## Exercise brief
Transcribe only the lines in the data below falling between the line with "Task: Click the Microsoft Edge logo icon" and the line with "Task: Select the Actor role chip", including those two lines, and leave out any picture.

## Provided information
┄┄┄┄┄┄┄┄┄┄┄┄┄┄┄┄┄┄┄┄

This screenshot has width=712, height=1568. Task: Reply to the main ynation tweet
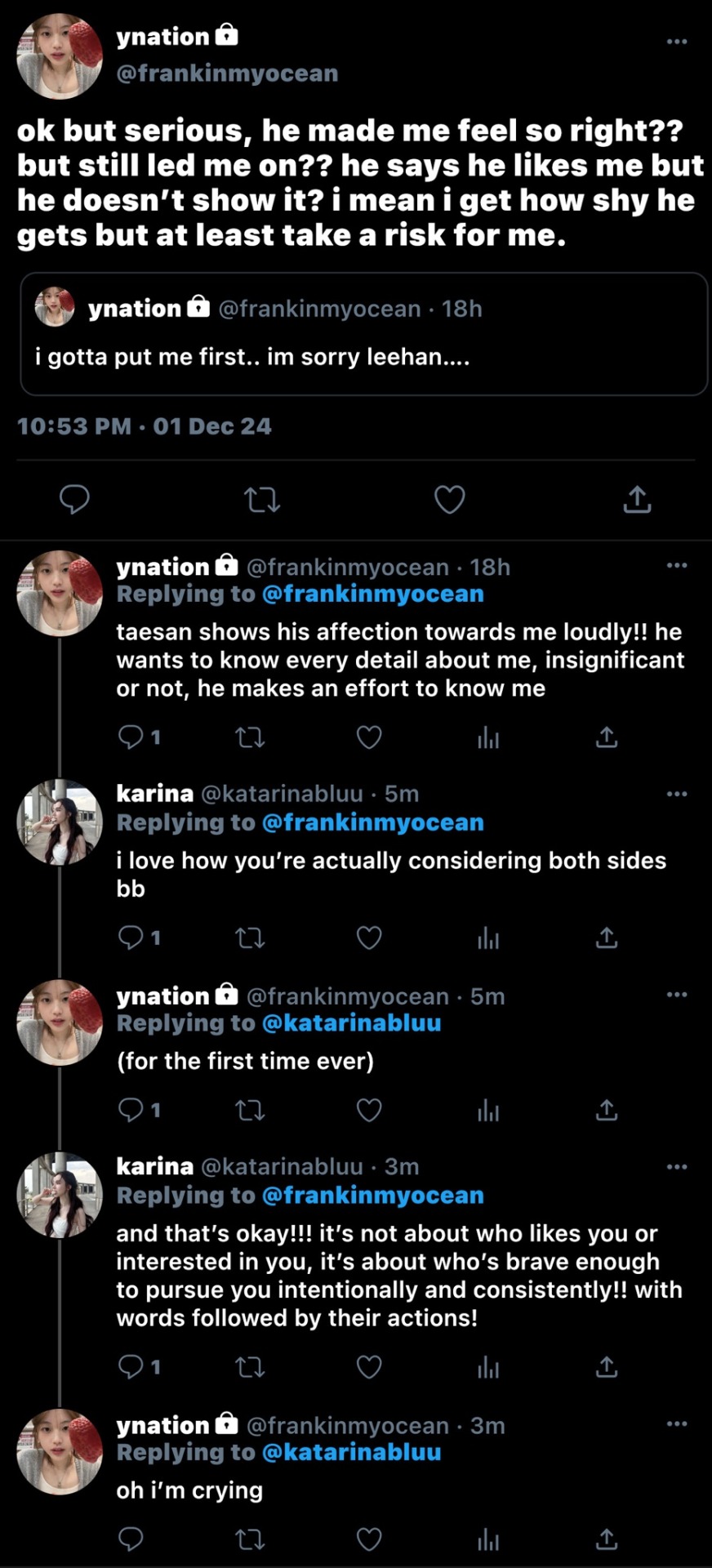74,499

┄┄┄┄┄┄┄┄┄┄┄┄┄┄┄┄┄┄┄┄

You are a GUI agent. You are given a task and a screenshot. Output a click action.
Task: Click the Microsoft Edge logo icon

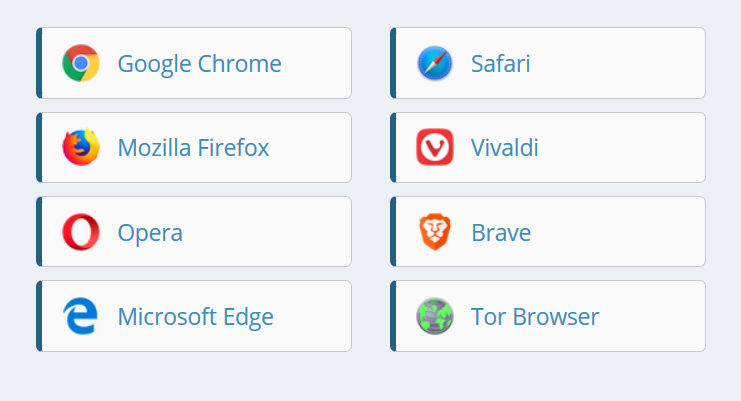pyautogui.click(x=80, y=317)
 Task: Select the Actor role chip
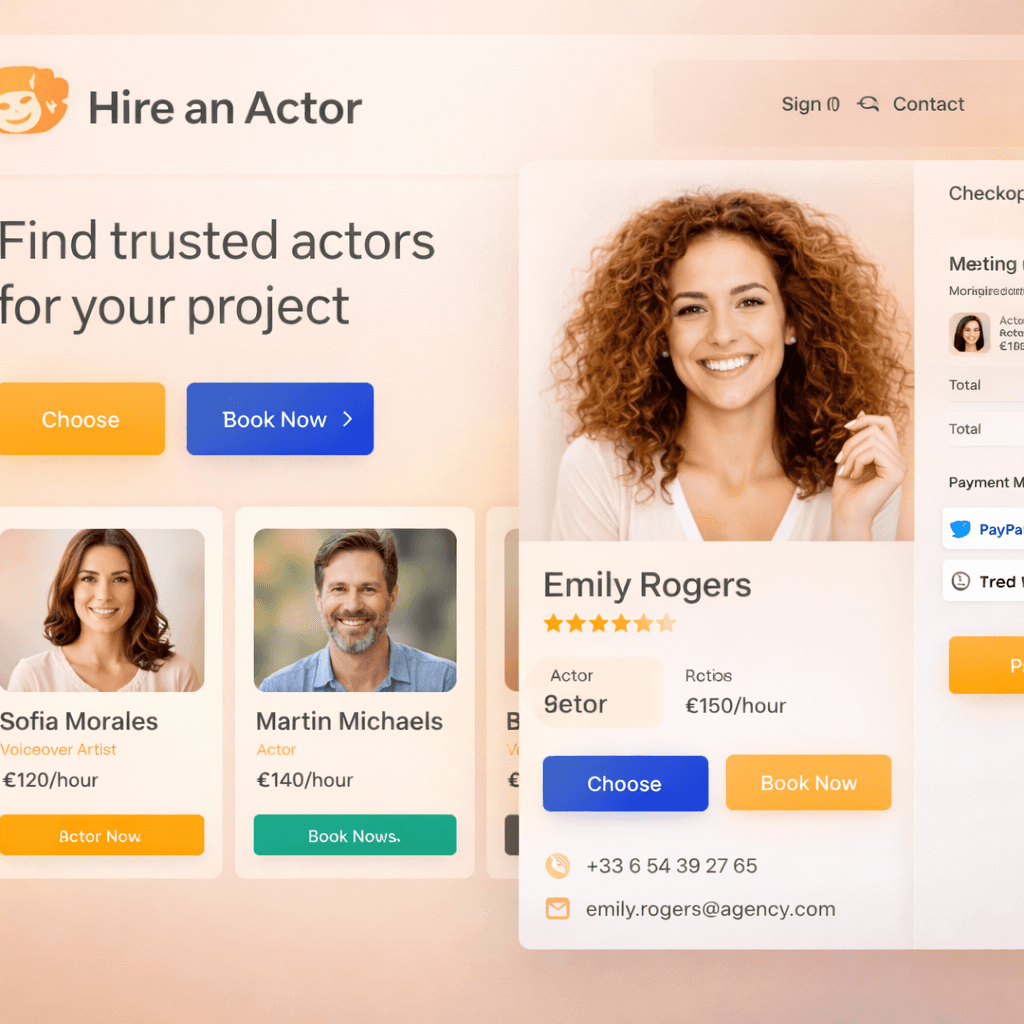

┄┄┄┄┄┄┄┄┄┄┄┄┄┄┄┄┄┄┄┄

## Result of this exercise
Task: Click the Microsoft Edge logo icon

pyautogui.click(x=80, y=317)
 Task: Select the Actor role chip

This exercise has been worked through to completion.